Monday, March 12, 2007

A costly education at PHEAA

A $10,000 bar tab.

$47,000 to cover meals on a three-day trip.

$21,308 in expenses related to "client appreciation," including spa treatments.

Those are some of the jaw-dropping bills Pennsylvania's student-loan agency ran up for a series of "educational" trips to lavish resorts for its staff members.

The total bill? Somewhere between $750,000 and $900,000. And that's just the money we know about. The Pennsylvania Higher Education Assistance Agency (PHEAA) has fought hard to keep this information secret from the taxpayers of Pennsylvania, claiming that its expense records are "trade secrets."

It took a lawsuit by three news-gathering organizations to force the independent state agency to release records of its extravagant spending.

The Associated Press and the Harrisburg Patriot-News filed requests seeking records of luxury excursion by PHEAA employees and board members. Last month, PHEAA released more than 13,000 pages of receipts and vouchers sought by WTAE-TV in Pittsburgh for airfare, hotel rooms, meals and other expenses incurred by PHEAA's 2,700 employees between 2003 and 2005.

PHEAA uses income from its student-loan business to pay for its operating costs, which totaled about $261 million last year, according to an article by Martha Raffaele of the Associated Press.

But Raffaele points out that PHEEA also received around $500 million a year in state tax dollars that it spent on college grants and subsidies.

And who is suppose to be looking out for that $500 million in taxpayer dollars? PHEAA answers to a 20-member board of directors, which includes 16 members of the Pennsylvania Legislature.

Some familiar legislative names on the PHEAA board include: Rep. William F. Adolph Jr., Sen. Sean Logan, Rep. Ronald I. Buxton, Sen. Jake Corman, Rep. Craig A. Dally, Sen. Jane M. Earll, Sen. Vincent J. Fumo, Sen. Vincent J. Hughes, Rep. Sandra J. Major, Rep. Jennifer L. Mann, Rep. Joseph F. Markosek, Sen. Michael A. O'Pake, Sen. James J. Rhoades, Rep. James R. Roebuck Jr., Rep. Jess M. Stairs, Sen. Robert M. Tomlinson.

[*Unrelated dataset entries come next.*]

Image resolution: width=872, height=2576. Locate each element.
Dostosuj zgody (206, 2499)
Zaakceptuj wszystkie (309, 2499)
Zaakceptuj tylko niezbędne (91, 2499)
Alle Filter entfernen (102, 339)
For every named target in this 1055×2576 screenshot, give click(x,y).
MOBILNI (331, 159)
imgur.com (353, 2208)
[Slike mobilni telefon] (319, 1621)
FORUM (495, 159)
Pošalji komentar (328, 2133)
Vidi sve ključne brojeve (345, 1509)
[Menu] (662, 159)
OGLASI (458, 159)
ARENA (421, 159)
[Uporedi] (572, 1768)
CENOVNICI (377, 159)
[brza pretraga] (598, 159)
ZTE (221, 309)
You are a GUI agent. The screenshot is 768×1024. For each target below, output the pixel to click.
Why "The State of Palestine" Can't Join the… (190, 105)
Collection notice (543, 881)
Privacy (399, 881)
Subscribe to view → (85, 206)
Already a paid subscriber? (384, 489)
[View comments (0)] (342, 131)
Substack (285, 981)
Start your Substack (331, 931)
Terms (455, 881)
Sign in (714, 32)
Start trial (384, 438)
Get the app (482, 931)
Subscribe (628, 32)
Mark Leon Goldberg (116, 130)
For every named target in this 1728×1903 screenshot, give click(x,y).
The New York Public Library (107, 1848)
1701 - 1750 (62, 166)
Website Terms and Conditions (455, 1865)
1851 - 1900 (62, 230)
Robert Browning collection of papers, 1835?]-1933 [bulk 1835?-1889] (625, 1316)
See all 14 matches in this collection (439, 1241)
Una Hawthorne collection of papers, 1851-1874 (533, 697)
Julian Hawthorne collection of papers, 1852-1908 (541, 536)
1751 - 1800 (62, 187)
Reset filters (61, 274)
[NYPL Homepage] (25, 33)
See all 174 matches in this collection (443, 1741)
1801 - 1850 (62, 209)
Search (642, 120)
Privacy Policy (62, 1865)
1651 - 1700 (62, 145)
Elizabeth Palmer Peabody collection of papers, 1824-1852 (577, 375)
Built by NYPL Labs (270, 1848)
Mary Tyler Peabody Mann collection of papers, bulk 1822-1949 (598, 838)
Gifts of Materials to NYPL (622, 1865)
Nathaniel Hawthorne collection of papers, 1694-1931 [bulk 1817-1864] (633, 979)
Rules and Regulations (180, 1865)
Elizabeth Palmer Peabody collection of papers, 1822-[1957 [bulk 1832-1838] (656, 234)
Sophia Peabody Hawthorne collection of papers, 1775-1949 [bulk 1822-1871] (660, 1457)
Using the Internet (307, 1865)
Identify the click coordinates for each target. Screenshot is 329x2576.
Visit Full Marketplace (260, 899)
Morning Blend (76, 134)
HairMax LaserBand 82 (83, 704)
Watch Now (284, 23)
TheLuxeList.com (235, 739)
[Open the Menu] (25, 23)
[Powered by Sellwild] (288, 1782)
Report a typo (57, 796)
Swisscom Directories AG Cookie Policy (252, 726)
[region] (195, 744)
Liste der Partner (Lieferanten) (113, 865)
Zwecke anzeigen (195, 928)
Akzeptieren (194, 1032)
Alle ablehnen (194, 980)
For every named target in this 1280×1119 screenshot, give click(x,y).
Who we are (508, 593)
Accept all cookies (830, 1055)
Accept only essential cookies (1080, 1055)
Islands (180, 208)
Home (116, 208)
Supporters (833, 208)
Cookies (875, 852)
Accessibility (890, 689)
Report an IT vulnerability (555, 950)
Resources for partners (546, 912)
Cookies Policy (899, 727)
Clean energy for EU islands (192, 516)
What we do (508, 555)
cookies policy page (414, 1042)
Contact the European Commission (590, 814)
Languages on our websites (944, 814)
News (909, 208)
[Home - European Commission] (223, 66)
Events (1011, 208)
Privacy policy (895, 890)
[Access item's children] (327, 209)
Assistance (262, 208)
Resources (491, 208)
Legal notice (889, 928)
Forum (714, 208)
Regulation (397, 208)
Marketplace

Members of the very same Legislature that has been fleecing taxpayers for years.

Also serving on the PHEAA board is Gerald L. Zahorchak, Gov. Ed Rendell’s education secretary, one of four appointees by the governor to the PHEAA board so 'Teflon' Ed Rendell shares some of the blame in this disgrace.

According to Raffaele, the expense records released by PHEAA show receipts for golf outings, banquets, spa treatments and entertainment related to a three-day, $135,638 retreat in June 2005 to Nemacolin Woodlands Resort near Pittsburgh.

One invoice grouped the expenses into three broad categories, the largest of which was more than $79,000 for meals, events and meeting expenses, Raffaele reports.

From Raffaele's story that moved Monday:

Dinners alone amounted to more than $47,000 over three days, one of which featured a "Tour of Italy" themed dinner buffet, a mashed-potato bar, and carving stations with bourbon honey mustard-glazed ham and southern-fried turkey breast. The total included a bar tab of $10,726. Another category included $21,308 in expenses related to "client appreciation." Spa treatments totaling $9,542 accounted for the largest single expense in that category, followed by almost $9,000 for golf outings. More than $34,000 in expenses were related to lodging. The board has also taken trips to resorts in California's Napa Valley, Maryland's Eastern Shore, Virginia and West Virginia.

How many Pennsylvania students could have used the $900,000 wasted by PHEAA to cover loans for college? Only Ed Rendell and the Pennsylvania legislators on the PHEAA board know.

Ken Schaefer, chairman of Vote For Integrity, has called for the resignation of Richard Willey, president and CEO of PHEAA. Willey is also the highest paid public official in Pennsylvania.

Even Rendell, no stranger to excess government spending, says changes must be made at the student loan agency.

"It has to have a total housecleaning," Rendell told reporters earlier this month. "When the cost of college is more and more challenging to Pennsylvanians and their families, we can't have the abuses that PHEAA has had for so long."

It should be noted that most of the "abuses" took place under Gov. Rendell's watch.